__Document__.
-- Begin --

I hate it when I go to hide out from my kids in the walk-in closet & my husband is already in there hiding out from me.
Do I still have feelings for my ex husband?
Yes.
I think “stabby” is a feeling, right?
I say, “know what I mean?” A lot for someone who doesn’t even know what I mean.
I always dream of being a millionaire
like my uncle!… He’s dreaming too.
Life is like a can of mixed nuts. No matter how hard you try to get all kinds, you’re always left with a bunch of peanuts in the end.
Stop blaming plate tectonics; it’s not their fault.
When I used to drink, by this time on a weekend y’all would’ve already seen me mostly naked. Y’all should be especially thankful for my sobriety.
I will never understand the people who wait in a long line, finally arrive at the register and then act like they’ve been caught off guard by the requirement that they produce some form of currency for their purchase.
“are you ok?” no i took the cereal bag out of the box and now it won’t fit back in
[My Funeral]
“He died doing what he loved… saying ‘Cars have to stop for pedestrians,’ as he stepped bravely into the crosswalk.”
Thought my husband’s new soap was a block of cheese, and now I’m disappointed and he wants to know why it’s slightly chilled
I’ve started picking furniture up off the side of the road, restoring it, and then selling it on Facebook in order to finance my expensive new hobby, which is picking furniture up off the side of the road and then restoring it to sell on Facebook.
Feng shui consultant: The refrigerator shouldn’t be next to the couch.

-- End --

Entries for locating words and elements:
-- Begin --

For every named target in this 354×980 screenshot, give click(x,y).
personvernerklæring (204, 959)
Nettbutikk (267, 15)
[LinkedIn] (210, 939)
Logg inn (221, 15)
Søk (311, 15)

-- End --

__Work to complete__.
Copy a passage from the jokes word for word, beginning at the words "Do I still have" and stopping after "He’s dreaming too.". The lines are not needed for this work.

__Response__.
Do I still have feelings for my ex husband?
Yes.
I think “stabby” is a feeling, right?
I say, “know what I mean?” A lot for someone who doesn’t even know what I mean.
I always dream of being a millionaire
like my uncle!… He’s dreaming too.